Remember that you’re building on the agile Kanban project management framework. So, make sure you test new changes you apply to the system before deploying them for ongoing use.

More so, you can use the signals provided by your Kanban board to evaluate each change during the test and live phases. This way, you get to evolve your system to meet customers’ demands as they change.

Getting the Right Kanban Software Solution

While Kanban boards can be physical, it doesn’t help in a virtual environment. You need a software application that can integrate with other programs and foster collaboration. The ideal solution should support a virtual team, where every group member has access to the board and can update their task progress.

  • Essential features to look out for in Kanban applications include:
  • Accessing the app on multiple platforms
  • Ease in updating tasks, changing handlers, and moving cards
  •  Handling complex and larger workflows
  • Automated workflows
  •  Integration with other reports and dashboards
  • Workflow and column customization
  • Real-time reports
  • Ability to leave notes and comments on cards
  • Adding checklists, files, and documents links to cards
  • Notifications for card updates and changes
  • Task reminders

It would also be best to go for a solution that incorporates an agile project management framework.

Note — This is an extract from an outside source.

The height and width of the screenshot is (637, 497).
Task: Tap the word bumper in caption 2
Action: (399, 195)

Most agile solutions come with integrated Kanban boards. So, you should look at those and confirm that they check the right boxes.

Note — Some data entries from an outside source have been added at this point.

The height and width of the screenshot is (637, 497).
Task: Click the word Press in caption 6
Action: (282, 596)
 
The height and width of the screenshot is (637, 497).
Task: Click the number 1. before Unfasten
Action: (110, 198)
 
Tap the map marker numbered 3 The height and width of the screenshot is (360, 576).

Some of the best software applications include:

  1. Trello
  2. nTask Board
  3. Wrike
  4. ProProfs Project
  5. Kanbanize
  6. ProofHub
  7. KanbanFlow
  8. Zoho


Kanban project management has never been more fun and efficient for remote teams. However, you should note that the model focuses more on the project workflow than the team. So, make sure you always encourage communication in the virtual workplace, as studies have shown it’s critical to team performance.